## About this task
In the records below, locate the line containing "The height and", then extract it and all following lines exactly, ending with the last line.

****************************************

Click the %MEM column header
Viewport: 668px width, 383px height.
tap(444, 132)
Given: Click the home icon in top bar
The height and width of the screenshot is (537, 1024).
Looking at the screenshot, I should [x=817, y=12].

****************************************

## Result of the task
The height and width of the screenshot is (537, 1024).
Looking at the screenshot, I should [x=817, y=12].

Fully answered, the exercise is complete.